Imagine going over to a friend’s place and crashing on a seat next to him doing nothing but watching him play a video game for over two hours. Now imagine this friend happens to be director Steven Spielberg and you might get an idea how numbing it is to sit through Ready Player One, a virtual reality romp set in the future with only one objective – an over-eagerness to please pop culture enthusiasts who might revel at its abundance of characters and references with very little effort on actually telling a meaningful story.

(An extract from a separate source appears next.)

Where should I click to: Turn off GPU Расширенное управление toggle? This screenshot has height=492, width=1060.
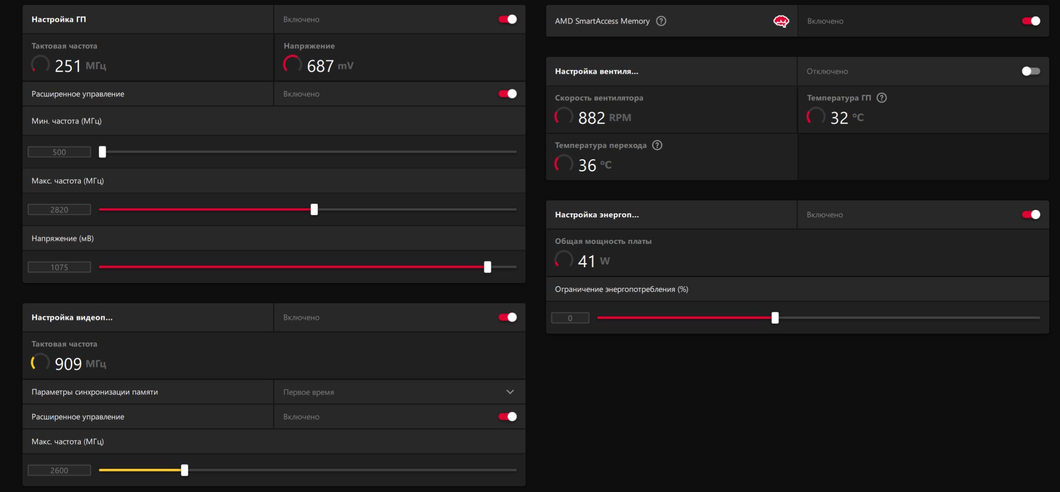(507, 94)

Reader Player One is set in a distant future where the world has seemingly succumbed to the charms of virtual reality. Life in this future is so dreary and drab that everyone spends countless hours (and personal fortune) whiling away their time in what is known as the OASIS, where, via digital avatars, they can be anyone they want to be. What sets the film in motion is the death of James Halliday, founder and creator of OASIS, who leaves behind cryptic clues to find a set of keys that will give the discoverer essentially complete control over OASIS. Vying for glory are a bunch of individuals and corporates, all of whom race and compete against each other in scenes within the virtual world based on vile looking motion capture mixed with puerile CGI.
The problem isn’t just the visual overload. The film functions by being the biggest, most ambitious cinematic amalgamation of video game, movie and even musical references ever, primarily from the 80’s and 90’s. What starts off as being fun quickly gets banal and yes, tiring. You see King Kong, then the DeLorean from Back to the Future and also the bike from Akira, all within seconds of each other, and that’s just the warm-up. Scene after scene, dialogue after dialogue, the film starts to feel like a collection of references and little more, a celluloid love letter to a by-gone era on the surface but really, to my mind, just an exercise in fuelling fanboy love for the obscure objects of their obsession.
What must have seemed like a great idea on paper (the book, unread by me, is a cult hit) quickly dissolves into a wild cosplay orgy of nostalgia to give viewers short-lived bursts of glee in recognizing the familiar, which does little to justify the liberal use of the intellectual property sprinkled all over the place. In fact, to me, they were distracting because they weren’t used purposefully (compared for example with how inventive Wreck-it Ralph was with the same approach). The protagonist, a dull looking lad named Wade Watts, wears a Thundercats belt. Someone else has a Mortal Kombat emblem on their jacket. Why? How does this wall-to-wall usage of very recognizable objects, characters or things help move the story along? It simply doesn’t. The only scene where Ready Player One goes above rote homage (and this is, in many ways, the film’s highlight) finds the characters entering the world of another film to amusing and refreshing results. This is because it does something very daring in this short sequence – it takes a beloved property known to many and remodels it for its own use in a very idiosyncratic way.
Ready Player One also completely fails to generate any sense of threat in the virtual world where we spend most of our time. Unlike the Matrix (or even Inception) the threats of the virtual/other world do not manifest as dangers in the real world. At worst, characters killed as avatars, regenerate with the loss of all their scores and collected wealth. This never allows the stakes to rise and what we’re left with is a safe, overindulgent and largely uninvolving chase film that ends with a hokey message about spending more time in the real world. Ironic, coming from a film that fails to follow its own advice.